Grèce : Glissements et glissades

Greek Crisis, par Panagiotis Grigoriou, mis en ligne le 13 avril 2013.

 
 
 


Glissements et glissades

 

 


Les glissements et les glissades de toute sorte s’installent peu à peu dans notre quotidien sous le régime de la Troïka. Ce qu’il reste des droits liés au travail est balayé, tout comme le travail, lui-même. Maria, 36 ans, journaliste au chômage rencontrée au centre d’Athènes cette semaine, s’apprête à quitter la Grèce pour le Qatar, son frère y est déjà depuis un mois: “Je n'en peux plus. Je vis actuellement en vendant mes biens, meubles, bijoux ou livres. Cette situation ne peut plus durer. Je n'ai plus envie de rien, ni lutter, ni manifester, ce ne sont pourtant pas les raisons qui manquent, mais avant tout, je dois m'assurer de ma propre survie, précise et concrète, c'est-à-dire, pouvoir me nourrir chaque lendemain. J’ai vu dans un reportage qu’à Thessalonique on embauchait pour un travail de bureau à mi-temps et le salaire proposé c’était 180 euros par mois. Il y a eu pléthore de candidats et le poste a été aussitôt attribué. Celui qui l’a décroché finalement, il s’est proposé pour 120 euros par mois. C’est ainsi que je réalise alors combien nous sommes déjà pulvérisés et réduits à néant, je vais partir”.

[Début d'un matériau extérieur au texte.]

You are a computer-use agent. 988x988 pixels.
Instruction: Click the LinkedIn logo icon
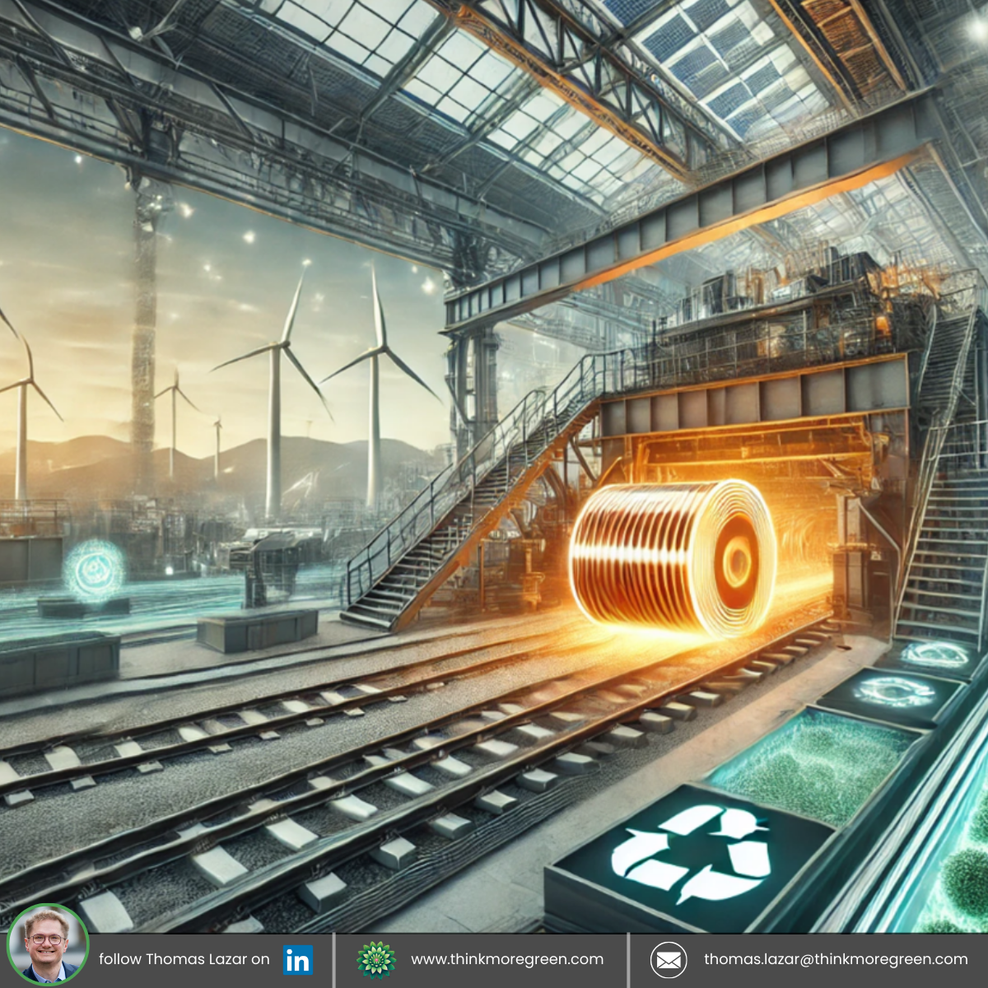pos(297,960)
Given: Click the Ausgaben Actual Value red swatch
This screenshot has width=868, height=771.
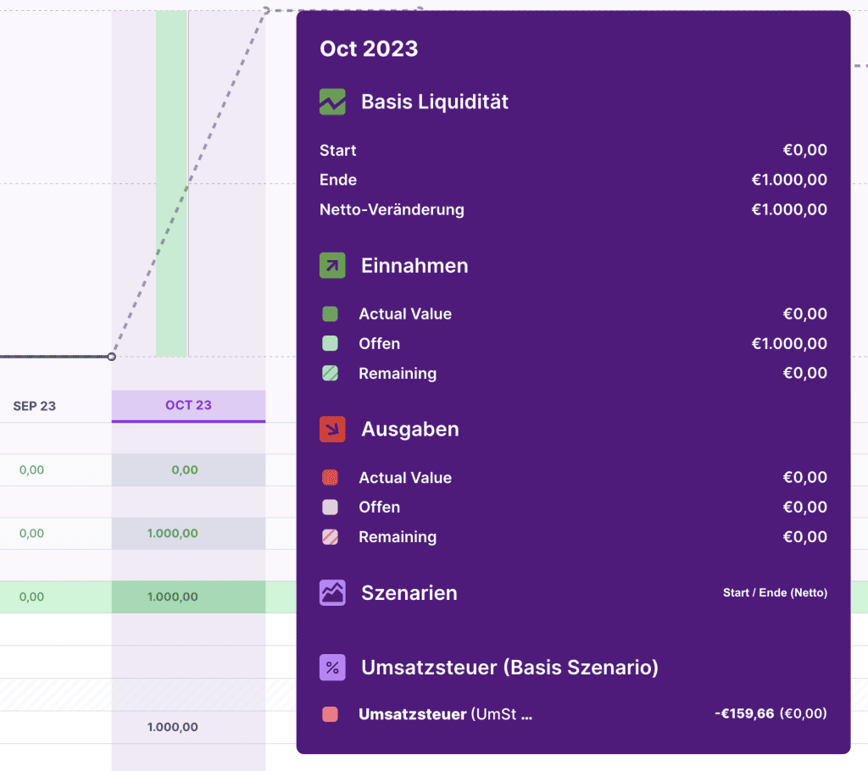Looking at the screenshot, I should (331, 478).
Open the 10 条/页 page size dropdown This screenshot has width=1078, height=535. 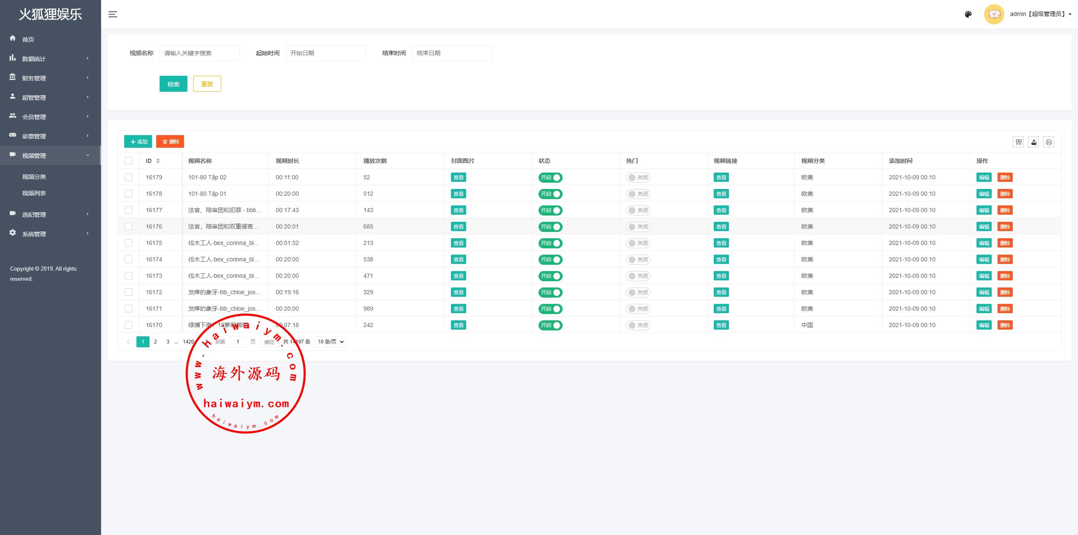[330, 342]
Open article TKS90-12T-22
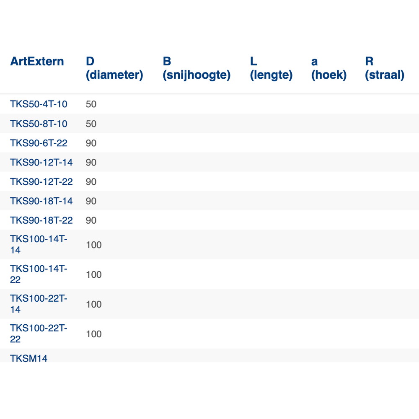The width and height of the screenshot is (419, 419). coord(41,182)
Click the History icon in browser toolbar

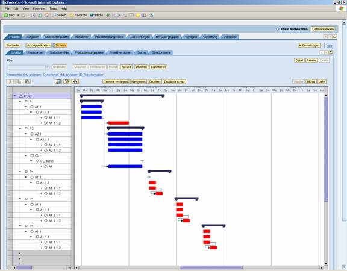[x=108, y=15]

Place Omonoia, Athènes, le 10 avril


J’avais rencontré Maria en marge de la manifestation du personnel de l’Organisme contre la drogue, OKANA, encore une structure en état... de démolition. Et à deux pas du lieu de la manifestation, c’est sur la place d’Omonoia que les premiers touristes de l’année 2013 prenaient un bain de soleil... et d’antithèses. Entre Monastiraki et Omonoia par la rue d’Athéna, nos touristes découvrent alors au regard parfois étonné, nos vestiges et nous-mêmes, les vestiges de nous-mêmes, comme ces mendiants, handicapés, malades ou âgés dont parfois les pieds portent les stigmates des plaies ouvertes. La crise, le glissement vers la deshumanisation, les boutiques fermées telles nos vies, les immeubles de plus en plus délabrés et à vendre, n’échapperont plus aux visiteurs du pays... malgré tous nos efforts évidement.

Rue Athèna, le 10 avril

 

Immeuble à louer, rue Athèna, le 10 avril

 

Rue Athèna, entrée du métro Monsatiraki, le 10 avril


Ce qui ne veut pas dire que la Grèce n’est plus un pays accueillant, bien au contraire, sauf pour les promoteurs immobiliers allemands et les “investisseurs” dans les mines d’or, grecs et canadiens. Car on apprend par exemple que “huit fois sur dix, les promoteurs immobiliers allemands qui se sont rendus en Crète ce dernier temps à la recherche des biens bradés, ont été chassés par les habitants, ce qui est nouveau. Les acheteurs allemands n'étaient pas reçus de cette manière il y a encore trois ans. -Qu’ils aillent chez eux trouver de la terre disponible, nous ne voulons pas de leur argent, nous avons déjà assez souffert des Allemands- ont même précisé certains crétois à leurs visiteurs. En règle générale, les habitants refusent d’emblée tout contact avec ces promoteurs, et de leur côté, les promoteurs allemands devenus si brusquement indésirables, s’interrogent à leur tour, sur ce qui aurait changé depuis trois ans pour que le comportement des grecs soit si différent désormais (...)”, reportage du quotidien Elefterotypia, le 12 avril. Déjà que les rares touristes allemands chez nous, se font de plus en plus souvent passer pour des citoyens autrichiens, cela présage bien sur les perceptives... d’avenir ! Les élites de l’Allemagne actuelle ont pris les rênes de l’européisme désormais mortel pour les droits sociaux, pour les régimes démocratique et finalement... pour la vie des autres dans au moins une partie du continent, pour s’attaquer finalement aux existences individuelles et collectives avec une violence que l’on croyait alors historique. C’est ainsi, que les identités sociales, professionnelles et in fine nationales sont et se sentent attaquées, d’où les réactions, dont certaines, ont été remarquées par les promoteurs immobiliers allemands en Crète.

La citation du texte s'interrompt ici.